Stress response assays demonstrated that it could tolerate saltine stress [up to 11.69% NaCl (w/v), 11.18% KCl (w/v), 4.24% LiCl (w/v)], metal stress [0.068% CdCl2 (w/v), up to 0.1% Na3AsO4 (w/v), 0.15% NaAsO2 (w/v)], and oxidizing agents stress [up to 4.25% H2O2 (v/v)]. These properties were found similar to other Delftia strains (Supplementary Table S3). These findings highlight the adaptability of the D. lacustris strain NSC under stress conditions. Genome sequencing has generated 805,929 paired-end raw reads, which were assembled into 6,235,469 base pairs represented through 220 contigs. Functional annotation of the genome revealed 5,466 protein-coding sequences, 8 rRNA genes, 82 tRNA genes, and one tmRNA gene. The Average Nucleotide Identity (ANI) among different species of Delftia sp. ranged from 74 to 98%, reflecting significant genomic variation between species. Notably, the ANI between D. lacustris NSC and Delftia lacustris LzhVag01 was 98.28%, higher than those observed with other species within the genus (Supplementary Table S4). The classification of D. lacustris strain NSC as part of the Delftia species was further confirmed using tetra correlation. Delftia sp. LMG 24775 showed a z-score of 0.99989 when compared to D. lacustris strain NSC, confirming its close genetic relationship. Other Delftia species exhibited high similarity, with z-scores ranging from approximately 0.95–0.99 (Supplementary Table S5). Following ANIb and tetra confirmation, the genome of D. lacustris strain NSC was compared to those of other Delftia species to assess genome-wide similarities and differences. A matrix generated using the Roary tool highlighted the extensive nature of the genome, showing that D. lacustris strain NSC exhibited the greatest similarity to D. lacustris LzhVag01 (Figure 2C). The Roary analysis also revealed that all Delftia genomes shared a significant number of genes. Notably, the D. lacustris strain NSC genome lacks pathogenic genes or virulence-related genes, supporting its non-pathogenic nature.
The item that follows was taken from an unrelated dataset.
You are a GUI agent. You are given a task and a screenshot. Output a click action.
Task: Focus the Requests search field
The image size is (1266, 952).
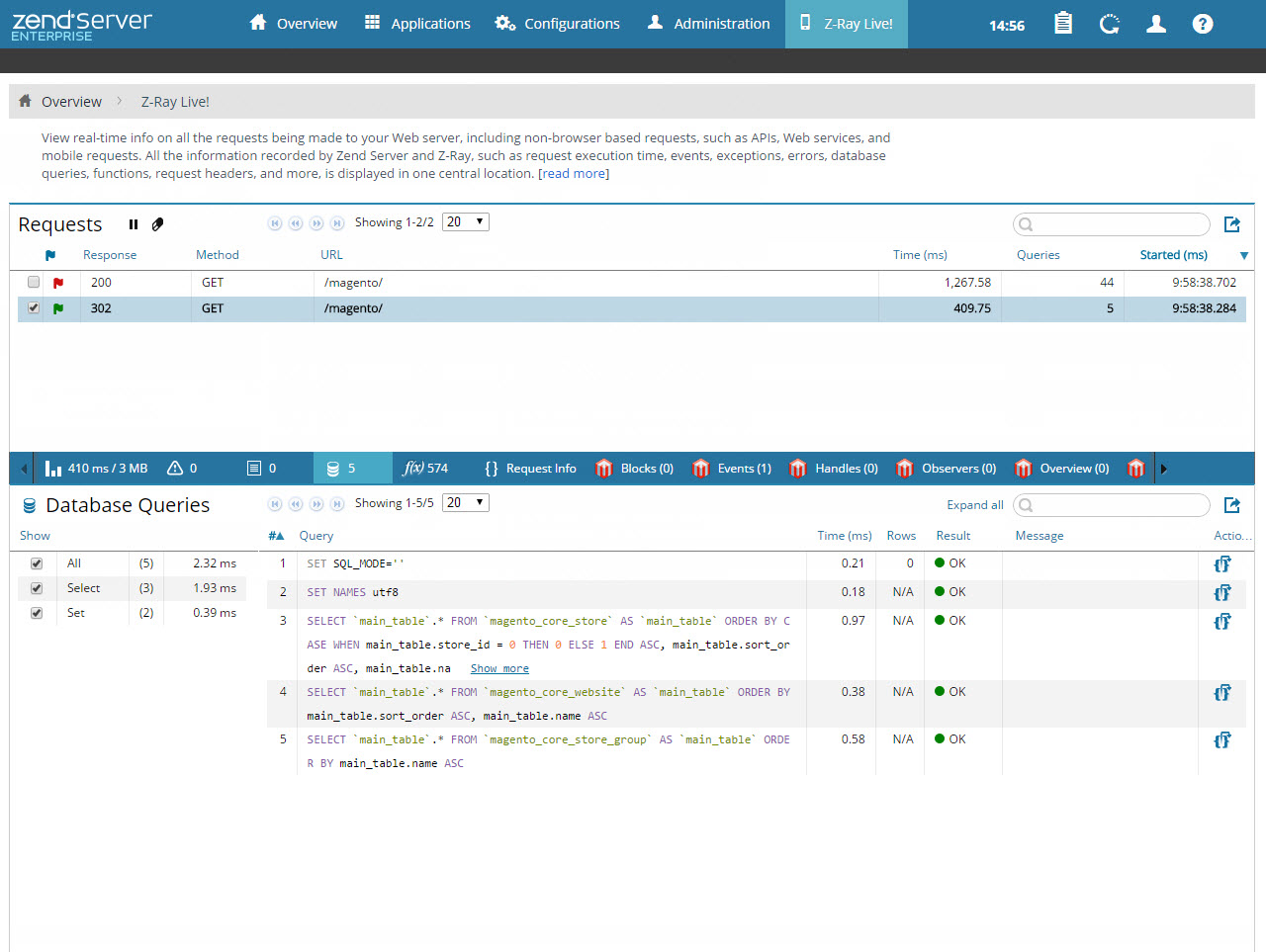(x=1118, y=224)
Genomic analysis also identified genes involved in phosphate solubilization and transport (Table 1). Beyond phosphate solubilization, its genome includes genes associated with plant growth promotion activities, such as auxin biosynthesis, nitrogen assimilation, and siderophore biosynthesis (Table 1). Presence of genes for arsenic resistance, oxidative stress tolerance, metal stress tolerance, and salt tolerance, confirming the genome-derived stress-mitigating physiology of D. lacustris strain NSC. A detailed examination of the D. lacustris strain NSC genomes also revealed genes encoding proteins for the synthesis of Type 1 and IV pili and exopolysaccharides (Table 1), crucial for plant surface adhesion, auto-aggregation, and early biofilm formation.
Table 1. Genetic features identified within Delftia lacustris strain NSC genome encoding various proteins involved in nutrient assimilation, solubilization, colonization, and antifungal properties.
Assessment of biofertilizer-related features in D. lacustris strain NSC
Delftia lacustris strain NSC demonstrated phosphate solubilizing activity (0.325 IU), nitrate reductase activity (0.401 IU), and produced IAA (0.485 IU). The qualitative analysis showed that D. lacustris strain NSC could also generate ammonia. Siderophore biosynthesis assays revealed the formation of an orange color and the development of a clearance zone (19.5 ± 0.02 mm), indicating the siderophore production ability. It has also demonstrated strong growth even in the presence of up to 40% polyethylene glycol (PEG). This result suggests that D. lacustris strain NSC possesses traits that can help plants withstand drought by enhancing growth in challenging environments. Additionally, it was found to produce the enzyme ACC deaminase, with an activity level of 0.512 IU. ACC deaminase activity suggests that it may play a crucial role in promoting plant health under stressful conditions, such as drought, by reducing oxidative stress and supporting plant growth.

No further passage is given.